Anyway, there were customers that were trying to build internet facing sites on top of SharePoint, because a) we told them that they could/should and b) we rolled up a lot of web content management functionality from Content Management Server 2002, and customers that were using that product were investigating how they would move to MOSS. These customers did not want their site to look anything like SharePoint. These customers also often had a site design template that was coming from their design team, either in HTML or as image mock-ups. Trying to fit that design into default.master was exceedingly difficult because of all the unclear markup in that master page. Default.master is designed for a SharePoint site – one that looks and acts like SharePoint. But people who wanted to build non-SharePoint looking sites were getting tripped up by using it as a starting point.

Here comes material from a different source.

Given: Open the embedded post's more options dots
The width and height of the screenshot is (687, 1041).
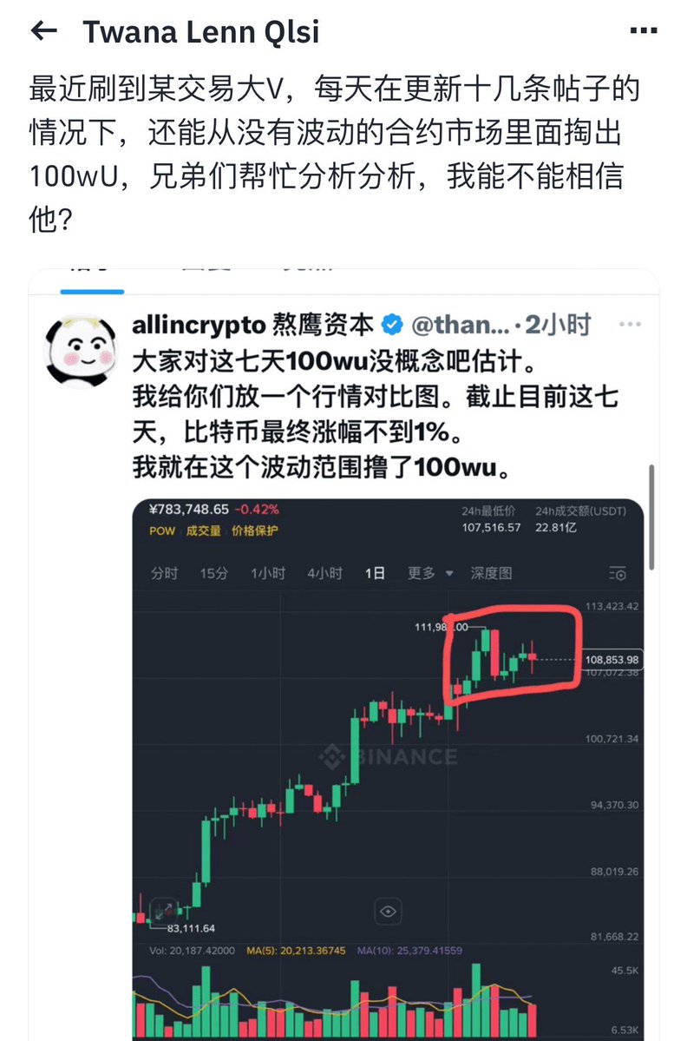Looking at the screenshot, I should tap(630, 324).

We do have several master pages that we built that are much simpler than default.master. When you provision a Publishing Portal site collection, for example, we default to BlueBand.master, which has customized CSS and MOSS navigation out of the box. It’s a cleaner starting point, so we initially told people to start there rather than with default.master. We still had problems, though, because you never knew if a placeholder was absolutely necessary in your master page. What would happen is you’d remove a seemingly innocuous placeholder and your page would work fine until you browsed to some specific page that was overriding that placeholder, then things would break.

What we needed was a sample master page that included only the markup that was absolutely necessary to get your pages to render. Thus, the minimal master page was born. This master page is purposely bare. It’s just a bunch of placeholders – those placeholders are necessary for things in your site to work properly. With this master page, you can take your markup from your designer, paste it into SharePoint Designer, and move markups into the appropriate placeholders. If there’s some pieces you need/want from default.master or another page, you can always open them up and copy/paste the appropriate markup.

So, should you start with default.master, blueband.master, or the minimal master page example when building your own custom master page? Well, the answer depends on what you’re trying to do. If you’re building out a site that really should look and work like vanilla SharePoint, then maybe default.master makes sense. If you’re trying to do something more exotic, blueband.master and its siblings have examples of different navigational structures and color schemes, so maybe it makes sense to start from one of those that is close to the navigation/color you’re aiming for. But my personal recommendation is to start with the minimal page and copy/paste the appropriate controls/markup from other master pages as necessary. This ensures you get only what you need and want in your page, rather than having to weed through a bunch of markup to get rid of stuff that doesn’t look like it’s needed. If you do want to go the default.master route, then Heather Solomon has a custom master page that she’s tweaked from default.master to make things cleaner and more straightforward.

I hope this helps you figure out how to get started building out your site look and feel. There is a growing number of live custom sites on top of MOSS, and it’s exciting to see what people are able to build with this product!